TEXT PASSAGE
::::
If the Copa Room can make it Lenexa, it can make it anywhere

When I tell friends that the Cammisano family moved the Copa Room from a free-standing building in midtown to a strip center in Lenexa, their immediate reaction is always the same: “Why out there?”

It’s a knee-jerk response from die-hard midtowners, who seem to gripe about any restaurant located west of Mission Road. I had to endure a litany of groans from Bob and Georgina on the icy-cold night I drove all of us out there for my first look at the new place. But the owners, Carlo and Lenae Cammisano, had a perfectly good reason for uprooting their popular, family-style trattoria from 34th Street and Broadway.

“It’s three minutes from our house,” Lenae told me. “And we have two toddlers!”

There also were issues with the original space on Broadway, an aging building that had housed a dozen or more doomed restaurants over the last three decades (including a Cajun restaurant that nearly burned to the ground). It was also on a particularly desolate commercial stretch; its closest neighbor, Café Trio, is packing and moving soon to the Plaza.

Midtown’s loss is Lenexa’s gain, and I hope that Kansas hamlet appreciates the culinary contribution to its unspectacular restaurant scene. A friend of mine fretted that Carlo and Lenae — and Carlo’s mother, Kathy Fiorella, who continues to do the cooking — had lost their minds. “You know how you find the place?” he sputtered over the phone. “You have to look for the Hen House supermarket and once you find that, you drive through the parking lot, but make sure you haven’t passed the nail salon because then you’ve gone too far.”

Honestly, I found the restaurant without too much trouble. Its interior isn’t as stylish as the Broadway location, and it’s divided in a peculiar way, but the congenial man who escorted us to a table explained why: “This used to be two storefronts. There was a Mexican restaurant on the bar side, and the side that’s now our dining room was a liquor store that had sat empty for a really long time.”

Carlo Cammisano carved out a series of arches between the two sides and installed a curvy bar illuminated in red lights. It’s not as sexy as the old space, but customers aren’t going to drive out to 87th and Lackman to look at the décor. The Copa Room is named after the celebrated showroom in the long-razed Sands casino-hotel in Las Vegas — where Frank Sinatra and the Rat Pack hung out. Lenexa’s Copa Room doesn’t come anywhere near a Vegas-level showroom, but it does offer live entertainment four nights a week.

Local legend Frank Cherrito was singing on the Friday night I dined there with Bob and Georgina. In his distinctively dulcet style, Cherrito delivered standards from the Sinatra and Dean Martin repertoire to an enthusiastic but modestly sized crowd that wasn’t without its own celebrities. Hallmark’s Don and Adele Hall were dining at a front table with an entourage of friends, and a table of midtown Italian-American roués were having a raucously good time on the other side of the restaurant.
::::
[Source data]
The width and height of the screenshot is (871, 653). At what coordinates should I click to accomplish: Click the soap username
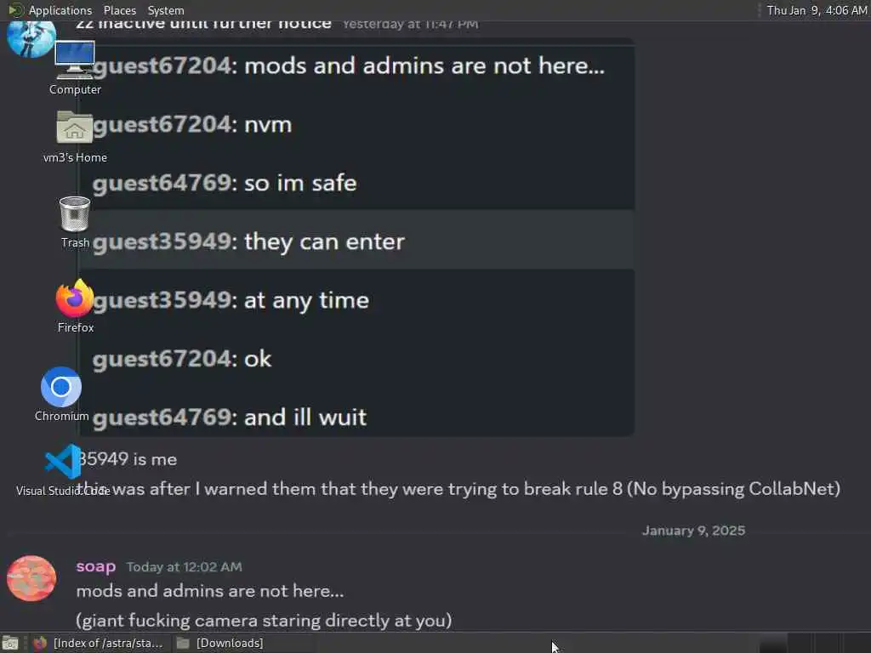(x=95, y=566)
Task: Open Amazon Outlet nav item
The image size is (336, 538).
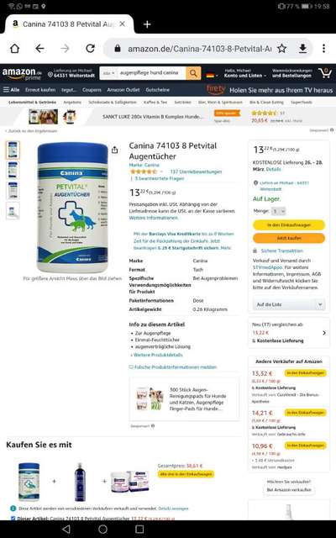Action: pos(123,90)
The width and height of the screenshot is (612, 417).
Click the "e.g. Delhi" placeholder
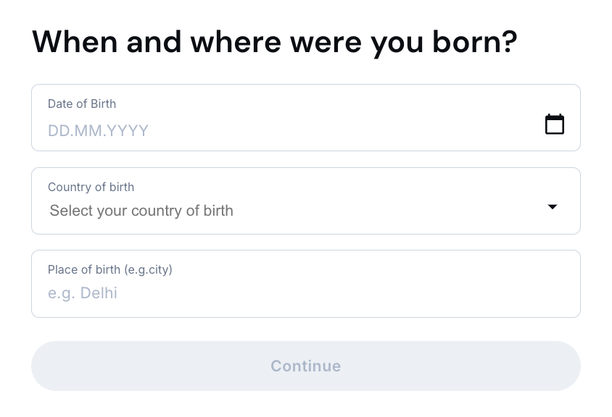click(82, 293)
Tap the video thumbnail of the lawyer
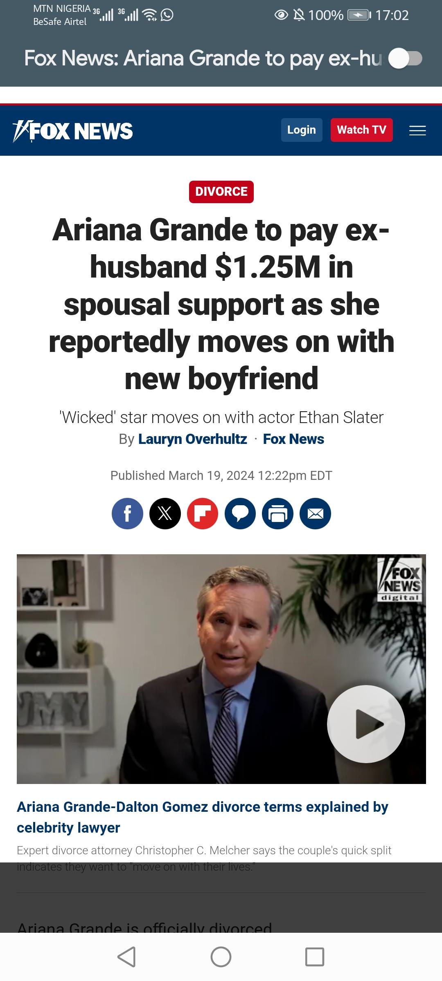 click(x=221, y=669)
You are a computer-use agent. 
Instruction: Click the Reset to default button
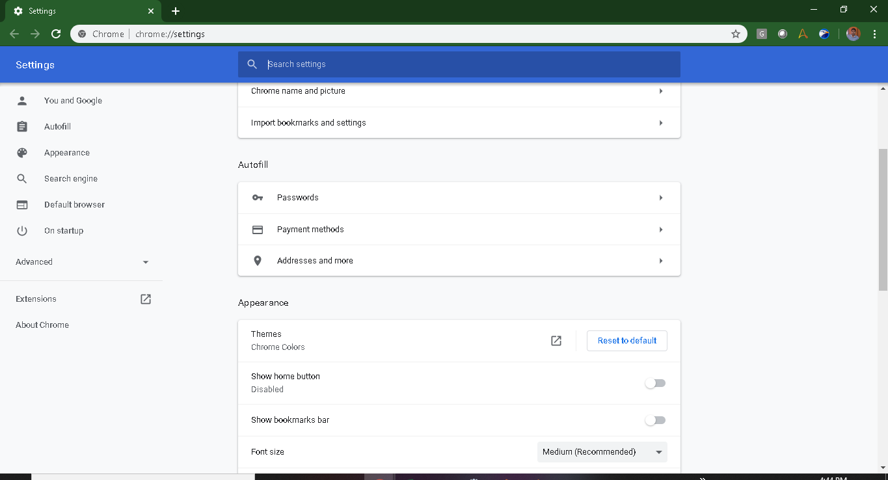tap(626, 341)
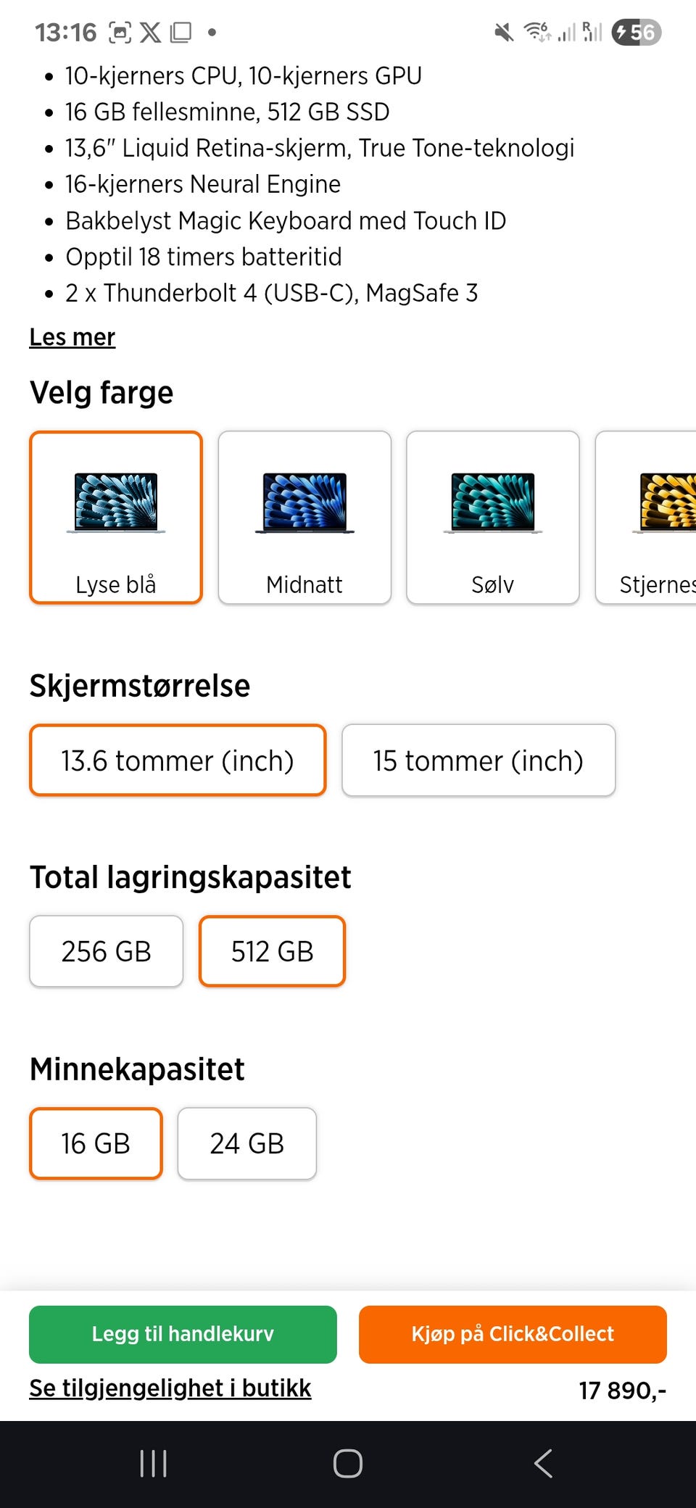Open recent apps with three-bar icon
The width and height of the screenshot is (696, 1508).
(x=153, y=1463)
::::
REQUIREMENTS
1/ In the Copa Room review, who continues to do the cooking at the restaurant?
2/ Write the next part of the Copa Room review, picking up after its final sentence.
The data has no connection to the Copa Room review.

ANSWER LIST
1/ Carlo's mother, Kathy Fiorella.

2/
“I love this place!” Georgina said, settling into a comfortable booth. “But I’d never be able to find it again.”

Our waitress, a dazzling beauty named Anna, reassured Georgina that the six-week-old Copa Room was luring customers from both sides of State Line. Hell, if Frank Cherrito’s fans can find the joint, anyone can. And without any disrespect to Mr. Cherrito, the real star of the Copa Room isn’t the floor show but Kathy Fiorella’s marvelous cooking. I find myself actually longing for her sugo-smothered lasagna or handmade meatballs fried in olive oil — trust me, that’s not a typical reaction I have to this unsophisticated style of Italian cuisine.

It’s not expensive, and the portions are generous; except for a disappointingly stingy lunchtime antipasto platter, I was delighted with practically everything I tasted. The stuffed artichoke was deliciously slick with butter and garlic, and I’m a longtime fan of Fiorella’s house salad, served ice-cold and drenched in a first-rate balsamic vinaigrette.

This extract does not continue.